When I first pitched this piece to Crime Factory, it was going to be an essay on the entire sub-genre of carny-noir, those stories set in the seamy world of the traveling carnival. A couple of things almost immediately put the kibosh on this idea. Firstly, Michael S. Chong has already written “Carny Noir: Bearded Ladies and a Man-Eating Chicken,” a fairly complete piece of research to which I’d be able to add little. Secondly, many of the novels are so rare and out-of-print, it would cost me a small fortune to obtain enough research material.
But most of all is the bare fact that Nightmare Alley is the definitive novel of its kind, if for no other reason than that the masterful execution of the story allows the book to transcend all generic trappings to prove itself a pure example of American tragedy.
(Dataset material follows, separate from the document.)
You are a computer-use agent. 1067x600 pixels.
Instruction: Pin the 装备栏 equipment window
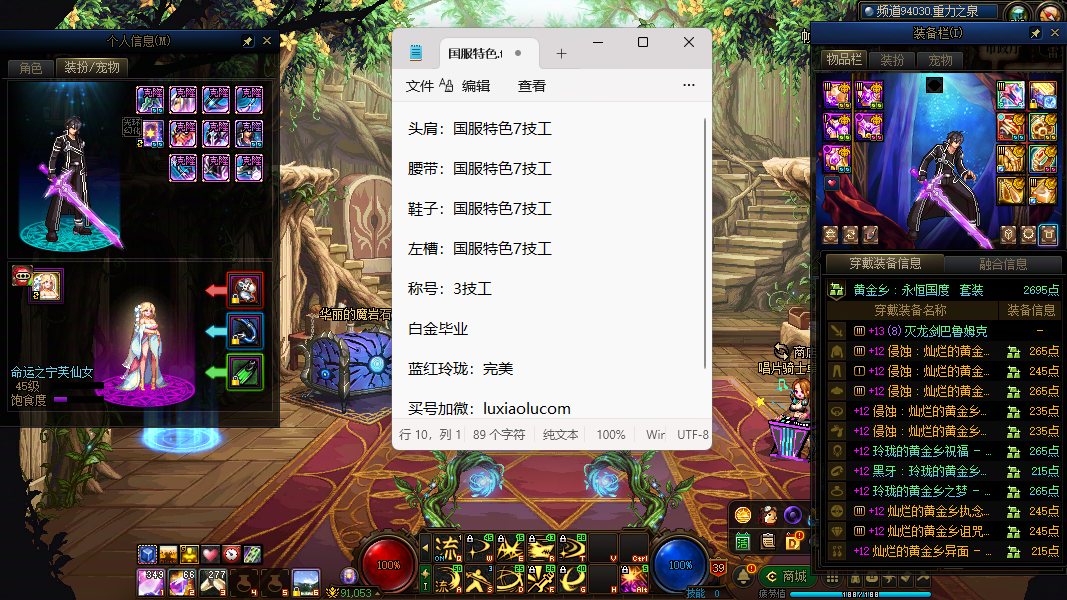tap(1035, 33)
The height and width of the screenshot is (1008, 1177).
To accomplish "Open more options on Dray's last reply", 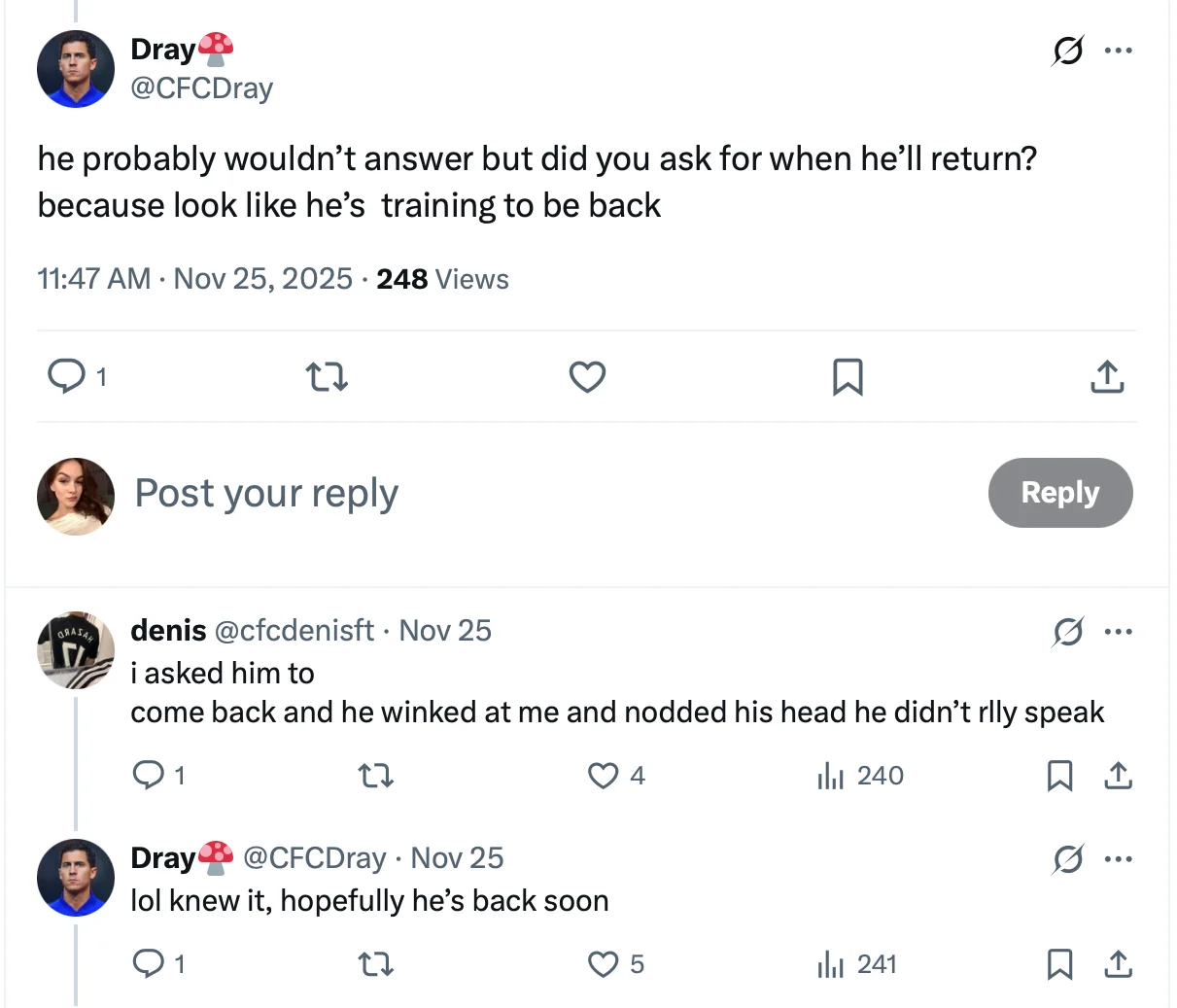I will click(x=1119, y=859).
The basic structure of the classic tragedy is the story’s protagonist rises to great heights, but because of a fatal flaw, is brought horribly low. This form of story-telling remained immensely popular for thousands of years, going back to the ancient Greeks, only to be almost completely uprooted, it would seem, by 1950 or so. Post-war America didn’t really wanna be bummed out anymore, and since Western culture tends to be a pretty driving force, this trend of happy endings remains dominant today. Even when you come across a particularly depressing piece of literature, it rarely holds to the classical structure, more often opting for the vast post-modern ennui of existentialism and nihilism (nothing wrong with that, of course).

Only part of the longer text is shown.